March 2, 1948

On the eve of a primary election in Wrightsville, Johnson County, Georgia, at least 300 white men and women belonging to the Ku Klux Klan held a parade in the town’s center. The gathering featured speeches inciting racial hatred and violence, and participants burned crosses on the lawn of the county courthouse. The event was organized to threaten and intimidate the county’s 400 registered Black voters into not voting in the primary the following day, and the terror tactics worked: fearing for their safety and knowing they had no expectation of protection from law enforcement, not a single Black citizen of Wrightsville cast a vote in the primary.

White voters and politicians in the U.S., and particularly in the South, have actively sought to suppress Black voter turnout and political representation since the establishment of Black voting rights.
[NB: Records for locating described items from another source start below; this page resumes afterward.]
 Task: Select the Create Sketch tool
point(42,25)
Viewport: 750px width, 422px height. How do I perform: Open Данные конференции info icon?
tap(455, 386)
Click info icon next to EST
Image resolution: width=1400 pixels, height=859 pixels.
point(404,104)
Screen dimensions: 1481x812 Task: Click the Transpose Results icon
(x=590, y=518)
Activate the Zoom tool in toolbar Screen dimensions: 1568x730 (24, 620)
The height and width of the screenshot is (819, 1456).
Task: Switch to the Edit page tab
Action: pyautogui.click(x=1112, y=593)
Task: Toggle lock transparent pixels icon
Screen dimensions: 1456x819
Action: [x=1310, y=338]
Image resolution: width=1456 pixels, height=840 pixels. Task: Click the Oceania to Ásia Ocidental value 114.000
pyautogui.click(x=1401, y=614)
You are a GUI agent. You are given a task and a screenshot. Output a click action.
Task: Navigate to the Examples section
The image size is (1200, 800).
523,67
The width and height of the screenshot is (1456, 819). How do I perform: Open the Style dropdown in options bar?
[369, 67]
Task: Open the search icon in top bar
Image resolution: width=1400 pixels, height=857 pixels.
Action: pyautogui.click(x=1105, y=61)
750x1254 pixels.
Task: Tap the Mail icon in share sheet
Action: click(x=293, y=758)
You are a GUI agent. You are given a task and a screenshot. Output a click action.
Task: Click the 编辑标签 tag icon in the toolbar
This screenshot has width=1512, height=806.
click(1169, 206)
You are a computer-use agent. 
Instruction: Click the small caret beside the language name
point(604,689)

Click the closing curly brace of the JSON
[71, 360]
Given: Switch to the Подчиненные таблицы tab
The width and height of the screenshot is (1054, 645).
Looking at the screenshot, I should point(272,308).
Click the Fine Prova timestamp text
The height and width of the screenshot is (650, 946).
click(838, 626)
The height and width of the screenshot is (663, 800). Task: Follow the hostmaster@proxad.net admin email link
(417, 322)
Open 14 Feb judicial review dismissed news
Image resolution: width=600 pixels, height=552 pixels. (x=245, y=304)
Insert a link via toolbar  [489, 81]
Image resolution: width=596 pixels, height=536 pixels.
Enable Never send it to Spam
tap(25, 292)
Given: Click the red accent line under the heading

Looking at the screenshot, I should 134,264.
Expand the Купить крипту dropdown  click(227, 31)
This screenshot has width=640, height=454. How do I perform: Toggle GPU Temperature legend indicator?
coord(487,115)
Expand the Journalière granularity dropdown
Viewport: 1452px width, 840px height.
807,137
Following Emancipation, many states instituted laws and requirements, such as poll taxes, felony disenfranchisement policies, and literacy tests, to infringe on Black Americans’ right to participate in the political process. In addition to these legislative methods, white residents emboldened by the support of corrupt law enforcement used violent threats, intimidation, and racial terror lynching to terrorize and sometimes kill Black voters. Unchecked racialized violence and disenfranchisement of Black voters kept America’s racial hierarchy intact for generations after the abolition of American chattel slavery.

In 1940, 77% of Black Americans still lived in the South, where they made up 24% of the population but only 3.5% of registered voters. Because Southern districts included large numbers of Black residents, the disenfranchisement of Southern Black people translated into the super-enfranchisement of Southern white people: in a 50% Black Southern district where no Black people voted, each white vote carried twice the influence of a Northern vote cast in a fully enfranchised district. In this way, the disenfranchisement of Southern Black people empowered Southern white voters at the expense of almost everyone else.

In Johnson County, this history of intimidation and unjust laws meant that a community with more than 1,500 Black adult residents (according to the 1950 census) registered just 400 Black voters and held an election in which not one Black person cast a vote. This disenfranchisement was consequential in Johnson County in 1948, as the primary election helped choose the community’s county sheriff and the judge of the city court. Prior to the election, Judge W.C. Brinson—a white man—announced that any voter who showed up at the polls would be required to sign a “white supremacy pledge” and a commitment to racial segregation in Georgia. The plan was ultimately abandoned prior to the election, but Judge Brinson, chairman of one of the county’s political parties, was re-elected to the position of City Court Judge by the all-white electorate. Unconcerned by the disenfranchisement of all of his Black constituents, Judge Brinson later blamed local Black voters for their own mistreatment and low turnout, claiming they had not voted due to a lack of interest “in county affairs”—completely ignoring the Klan parade and threats of violence the local Black community had faced just days before Election Day.

In the 1960s, activists eventually achieved passage of landmark civil rights legislation, including the Civil Rights Act of 1964, which bars racial discrimination in workplaces and public accommodations, and the Voting Rights Act of 1965, which finally created federal oversight to protect African American voting rights. The Voting Rights Act brought widespread enfranchisement to Black communities for the first time since Reconstruction. Just three years after the law passed, Black voter registration in the South had increased by 1.3 million people. The greatest changes were in the states most targeted by the new law. In Mississippi, 60% of eligible Black voters were registered in 1968, up from just 7% in 1965.

In 2010, Alabama’s Republican-controlled state government filed a lawsuit challenging the Voting Rights Act as “no longer necessary.” Three years later, in Shelby County v. Holder, a divided Supreme Court effectively gutted the Voting Rights Act by striking down the requirement that states like Alabama obtain “pre-clearance” from the federal government before changing their voting laws. In dissent, late Associate Justice Ruth Bader Ginsburg wrote that the Court was turning its back to history. “The sad irony of today’s decision lies in its utter failure to grasp why the [Voting Rights Act] has proven effective,” she wrote.